Kael stood in the doorway of the kitchen, watching Liora sway slightly as she stirred eggs over the burner.
Her hair was tied up.
One leg bent behind her casually.
She hummed under her breath — not a song Kael recognized, but familiar enough in tone to mean nothing's wrong yet.
He leaned his shoulder against the wall.
"I didn't think you were a morning person," he said softly.
Liora smirked without turning.
"I'm not. I'm a survival person. Our daughter has no volume control."
As if on cue, Senna's voice rang from her bedroom:
"I do too!"
Liora laughed.
Kael smiled.
It was real — the kind that touched his cheekbones.
But it didn't reach past the weight in his chest.
He crossed the kitchen, kissed Liora's temple, and poured himself water.
She glanced at him as he drank.
Eyes searching.
"You're a little stiff this morning."
"First raid aches," Kael said.
She raised an eyebrow. "Mid-tier ache? You getting old?"
"Probably."
He smiled again, smaller.
Then stepped away and opened the gear locker by the door.
Liora paused.
"…You're going back out?"
Kael nodded. "Got assigned to a support slot on a low-risk pull. Only a few hours. Should be smooth."
She hesitated — not because she doubted him, but because she heard what he didn't say.
Still, she turned back to the pan and didn't argue.
"Be home before sunset."
"Always."
He turned.
And for one fragile second — in the silence between their breath and the clatter of the pan — Kael wanted to walk back to her. Wanted to sit. Hold her hand. Say everything.
The rollback.
The patch.
The glyph.
Senna's drawing.
The sync trace.
But he didn't.
Because she'd look at him with fear.
Not for herself.
For their daughter.
Instead, he stepped into the hallway.
And pulled the door gently shut behind him.
He didn't go to the gate.
Not yet.
Kael stood on a rooftop overlooking District 4's outer edge — far from where the instance towers flickered.
The wind was cold.
He crouched, pulling his HUD fully open this time.

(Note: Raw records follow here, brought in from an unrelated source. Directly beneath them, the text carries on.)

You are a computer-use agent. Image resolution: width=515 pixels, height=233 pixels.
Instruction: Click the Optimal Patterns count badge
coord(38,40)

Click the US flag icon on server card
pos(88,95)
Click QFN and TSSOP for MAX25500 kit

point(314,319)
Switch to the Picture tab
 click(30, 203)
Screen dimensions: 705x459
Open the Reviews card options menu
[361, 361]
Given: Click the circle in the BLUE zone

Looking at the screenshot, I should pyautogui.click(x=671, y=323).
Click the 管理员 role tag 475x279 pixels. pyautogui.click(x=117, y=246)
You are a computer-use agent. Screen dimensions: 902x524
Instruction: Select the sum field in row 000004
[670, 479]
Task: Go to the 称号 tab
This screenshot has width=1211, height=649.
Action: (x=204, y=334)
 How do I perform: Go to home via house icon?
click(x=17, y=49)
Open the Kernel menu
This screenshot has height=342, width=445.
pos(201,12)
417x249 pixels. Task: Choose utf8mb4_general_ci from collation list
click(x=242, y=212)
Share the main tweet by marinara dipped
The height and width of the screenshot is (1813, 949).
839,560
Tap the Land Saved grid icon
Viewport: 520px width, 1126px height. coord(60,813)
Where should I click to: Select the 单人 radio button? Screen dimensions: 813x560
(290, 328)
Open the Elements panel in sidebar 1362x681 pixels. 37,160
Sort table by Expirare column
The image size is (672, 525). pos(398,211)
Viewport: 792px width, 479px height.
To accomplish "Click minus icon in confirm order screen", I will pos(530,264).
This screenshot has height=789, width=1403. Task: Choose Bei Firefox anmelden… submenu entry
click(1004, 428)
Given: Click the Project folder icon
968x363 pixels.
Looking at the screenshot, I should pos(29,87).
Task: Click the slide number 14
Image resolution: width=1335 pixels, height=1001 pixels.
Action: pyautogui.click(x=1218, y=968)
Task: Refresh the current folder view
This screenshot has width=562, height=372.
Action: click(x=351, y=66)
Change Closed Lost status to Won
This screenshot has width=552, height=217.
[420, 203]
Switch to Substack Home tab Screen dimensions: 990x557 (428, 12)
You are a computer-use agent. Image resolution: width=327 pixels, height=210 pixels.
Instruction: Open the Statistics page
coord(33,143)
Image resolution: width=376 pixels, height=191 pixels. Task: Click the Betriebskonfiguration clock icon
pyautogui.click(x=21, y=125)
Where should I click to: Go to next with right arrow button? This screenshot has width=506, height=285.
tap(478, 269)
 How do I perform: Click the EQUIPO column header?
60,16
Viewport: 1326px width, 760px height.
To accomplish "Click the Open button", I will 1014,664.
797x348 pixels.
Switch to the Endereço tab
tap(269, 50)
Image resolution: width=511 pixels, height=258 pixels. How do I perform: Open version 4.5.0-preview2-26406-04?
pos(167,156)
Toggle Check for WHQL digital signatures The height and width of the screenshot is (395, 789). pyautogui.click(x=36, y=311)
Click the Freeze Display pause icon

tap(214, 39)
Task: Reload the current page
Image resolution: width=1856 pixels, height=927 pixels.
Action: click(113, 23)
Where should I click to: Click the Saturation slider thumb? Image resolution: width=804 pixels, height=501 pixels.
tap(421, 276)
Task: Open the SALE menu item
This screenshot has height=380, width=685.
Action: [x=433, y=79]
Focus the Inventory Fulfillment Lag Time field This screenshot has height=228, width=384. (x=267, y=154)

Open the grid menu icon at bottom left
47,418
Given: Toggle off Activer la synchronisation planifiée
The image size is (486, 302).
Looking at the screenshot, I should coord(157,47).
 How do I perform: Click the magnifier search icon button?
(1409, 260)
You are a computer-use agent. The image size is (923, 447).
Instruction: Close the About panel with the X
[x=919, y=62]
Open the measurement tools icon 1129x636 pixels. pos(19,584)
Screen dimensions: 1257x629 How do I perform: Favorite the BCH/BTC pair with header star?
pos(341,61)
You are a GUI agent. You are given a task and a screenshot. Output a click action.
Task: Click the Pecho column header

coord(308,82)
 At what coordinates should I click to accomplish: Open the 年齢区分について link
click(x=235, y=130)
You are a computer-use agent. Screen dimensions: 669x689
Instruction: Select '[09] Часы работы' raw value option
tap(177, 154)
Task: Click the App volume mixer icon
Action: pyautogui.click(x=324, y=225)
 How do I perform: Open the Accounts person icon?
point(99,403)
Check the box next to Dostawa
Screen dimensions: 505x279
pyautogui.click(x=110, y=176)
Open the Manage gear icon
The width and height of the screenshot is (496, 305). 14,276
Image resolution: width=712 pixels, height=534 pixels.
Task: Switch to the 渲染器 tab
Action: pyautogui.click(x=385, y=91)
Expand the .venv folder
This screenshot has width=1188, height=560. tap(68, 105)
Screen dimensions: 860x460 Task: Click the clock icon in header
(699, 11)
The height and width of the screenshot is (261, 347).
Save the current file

[OPEN MENU: SYSTEM ACCESS]
[PERMISSIONS: USER K.AEL-1922]
[REQUEST: PRIVATE DEVLOG]
[SECURITY: LEVEL FOUR ENCRYPTION]
A soft chime echoed in his head.
Access granted.
He hadn't opened this file space since before the rollback.
Not even during the raids that followed.
But now?
Now he needed a place to remember things the system would try to erase.
He titled the log manually:
DEVTAG: For Her
FILE VERSION: 0.00a (Cold Start)
USER: Kael Aelric
CONTEXT: Rollback Error / Patch Residue / Non-Instance Sync
NOTES:
- Unauthorized hotfix (S9-AF: Respawn Cooldown Bypass)
- Visual trace: live mirror glyph crack [self]
- Observed by Senna (age 6) [drawn representation]
- Liora unaware. For now.
- System not rejecting edits. It's learning.
He stared at the cursor.
Then typed slowly:
"First fix worked. Mob cooldown overwritten. Raid saved."
"But the patch left something behind."
"It's in me now. Beneath the skin. The mirror shows what the system doesn't."
"Senna saw it too. Through instinct, not code."
"This file isn't for the guild. It isn't for me. It's for her."
He hovered over the save icon.
Paused.
Then added:
"They won't die again."
And clicked.
The file closed with a gentle click — like a whisper locking itself inside his memory.
Kael stood.
The wind caught his coat, flared it slightly.
He didn't feel cold.
Just clear.
Just awake.
Kael returned just in time to see Senna laughing.
From the stairwell shadow, he caught the tail end of the moment: Liora spinning her around gently by the arms, both of them barefoot on the living room rug, music playing softly through the apartment speakers.
Senna's hair was tangled.
Liora's robe half-untied.
The moment looked messy.
And beautiful.
And fragile.
He watched.
Said nothing.
Didn't step inside.
Just burned the image into memory.
Then he turned.
Stepped back down.
Out the building.
Onto the edge of the waking city.
Above him, the raid towers blinked on and off like silent warnings.
Portals groaned.
A gate fractured open two blocks north — low-tier flicker. Blue spark. Probably stable.
Kael didn't check.
He stared past the skyline.
To where the sun hadn't quite broken the cloudline yet.
And whispered:
"I won't lose them again."
The system didn't reply.
No chime.
No prompt.
No dramatic wind shift.
Just silence.
Acceptance.
As if the world itself recorded the words…
and added them to the log.
Kael turned his wrist.
The glyph crack shimmered beneath the glove.
Waiting.
Not dangerous yet.
But not idle either.
He knew what it meant.
He'd been given a second life.
Not a gift.
A test.
And this time?
He'd patch the whole world, if he had to.